# Exercise objective:
All of the data needs to be printed again, exactly as written.

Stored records
********
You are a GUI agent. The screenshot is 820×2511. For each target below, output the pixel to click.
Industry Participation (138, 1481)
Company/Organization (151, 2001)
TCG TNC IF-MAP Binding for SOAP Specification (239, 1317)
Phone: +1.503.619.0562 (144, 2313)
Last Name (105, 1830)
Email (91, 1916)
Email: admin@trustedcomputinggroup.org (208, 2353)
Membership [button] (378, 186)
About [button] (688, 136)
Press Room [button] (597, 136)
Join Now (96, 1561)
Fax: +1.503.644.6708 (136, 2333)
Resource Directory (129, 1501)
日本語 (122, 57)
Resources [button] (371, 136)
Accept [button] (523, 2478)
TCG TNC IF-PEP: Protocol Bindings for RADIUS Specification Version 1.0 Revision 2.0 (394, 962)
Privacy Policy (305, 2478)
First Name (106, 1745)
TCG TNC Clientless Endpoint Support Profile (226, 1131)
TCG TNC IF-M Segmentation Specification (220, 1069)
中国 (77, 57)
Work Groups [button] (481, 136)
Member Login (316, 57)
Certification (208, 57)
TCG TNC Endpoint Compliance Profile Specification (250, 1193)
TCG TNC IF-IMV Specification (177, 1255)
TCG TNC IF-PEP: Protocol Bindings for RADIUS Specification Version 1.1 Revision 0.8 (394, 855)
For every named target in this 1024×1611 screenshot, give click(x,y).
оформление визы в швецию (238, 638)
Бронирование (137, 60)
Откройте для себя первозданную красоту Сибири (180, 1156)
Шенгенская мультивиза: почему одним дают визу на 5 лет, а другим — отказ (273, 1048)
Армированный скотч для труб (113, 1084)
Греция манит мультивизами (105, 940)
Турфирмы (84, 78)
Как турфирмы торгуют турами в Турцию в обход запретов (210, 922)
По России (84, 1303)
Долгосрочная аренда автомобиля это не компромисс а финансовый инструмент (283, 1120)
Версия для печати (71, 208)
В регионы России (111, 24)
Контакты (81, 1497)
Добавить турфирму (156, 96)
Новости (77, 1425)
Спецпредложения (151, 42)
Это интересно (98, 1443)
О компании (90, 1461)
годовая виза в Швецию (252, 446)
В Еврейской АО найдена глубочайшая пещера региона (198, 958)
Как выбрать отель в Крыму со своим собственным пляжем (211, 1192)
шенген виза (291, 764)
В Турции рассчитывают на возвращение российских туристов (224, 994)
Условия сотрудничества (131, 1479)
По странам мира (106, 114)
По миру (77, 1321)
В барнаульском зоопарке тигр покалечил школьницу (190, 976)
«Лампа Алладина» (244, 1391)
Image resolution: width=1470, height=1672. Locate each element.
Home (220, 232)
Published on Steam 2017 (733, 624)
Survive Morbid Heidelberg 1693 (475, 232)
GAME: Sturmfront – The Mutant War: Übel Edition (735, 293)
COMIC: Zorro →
********
# Reply to the task:
You are a GUI agent. The screenshot is 820×2511. For each target below, output the pixel to click.
Industry Participation (138, 1481)
Company/Organization (151, 2001)
TCG TNC IF-MAP Binding for SOAP Specification (239, 1317)
Phone: +1.503.619.0562 (144, 2313)
Last Name (105, 1830)
Email (91, 1916)
Email: admin@trustedcomputinggroup.org (208, 2353)
Membership [button] (378, 186)
About [button] (688, 136)
Press Room [button] (597, 136)
Join Now (96, 1561)
Fax: +1.503.644.6708 (136, 2333)
Resource Directory (129, 1501)
日本語 (122, 57)
Resources [button] (371, 136)
Accept [button] (523, 2478)
TCG TNC IF-PEP: Protocol Bindings for RADIUS Specification Version 1.0 Revision 2.0 (394, 962)
Privacy Policy (305, 2478)
First Name (106, 1745)
TCG TNC Clientless Endpoint Support Profile (226, 1131)
TCG TNC IF-M Segmentation Specification (220, 1069)
中国 (77, 57)
Work Groups [button] (481, 136)
Member Login (316, 57)
Certification (208, 57)
TCG TNC Endpoint Compliance Profile Specification (250, 1193)
TCG TNC IF-IMV Specification (177, 1255)
TCG TNC IF-PEP: Protocol Bindings for RADIUS Specification Version 1.1 Revision 0.8 (394, 855)
For every named target in this 1024×1611 screenshot, give click(x,y).
оформление визы в швецию (238, 638)
Бронирование (137, 60)
Откройте для себя первозданную красоту Сибири (180, 1156)
Шенгенская мультивиза: почему одним дают визу на 5 лет, а другим — отказ (273, 1048)
Армированный скотч для труб (113, 1084)
Греция манит мультивизами (105, 940)
Турфирмы (84, 78)
Как турфирмы торгуют турами в Турцию в обход запретов (210, 922)
По России (84, 1303)
Долгосрочная аренда автомобиля это не компромисс а финансовый инструмент (283, 1120)
Версия для печати (71, 208)
В регионы России (111, 24)
Контакты (81, 1497)
Добавить турфирму (156, 96)
Новости (77, 1425)
Спецпредложения (151, 42)
Это интересно (98, 1443)
О компании (90, 1461)
годовая виза в Швецию (252, 446)
В Еврейской АО найдена глубочайшая пещера региона (198, 958)
Как выбрать отель в Крыму со своим собственным пляжем (211, 1192)
шенген виза (291, 764)
В Турции рассчитывают на возвращение российских туристов (224, 994)
Условия сотрудничества (131, 1479)
По странам мира (106, 114)
По миру (77, 1321)
В барнаульском зоопарке тигр покалечил школьницу (190, 976)
«Лампа Алладина» (244, 1391)
Image resolution: width=1470, height=1672. Locate each element.
Home (220, 232)
Published on Steam 2017 (733, 624)
Survive Morbid Heidelberg 1693 (475, 232)
GAME: Sturmfront – The Mutant War: Übel Edition (735, 293)
COMIC: Zorro →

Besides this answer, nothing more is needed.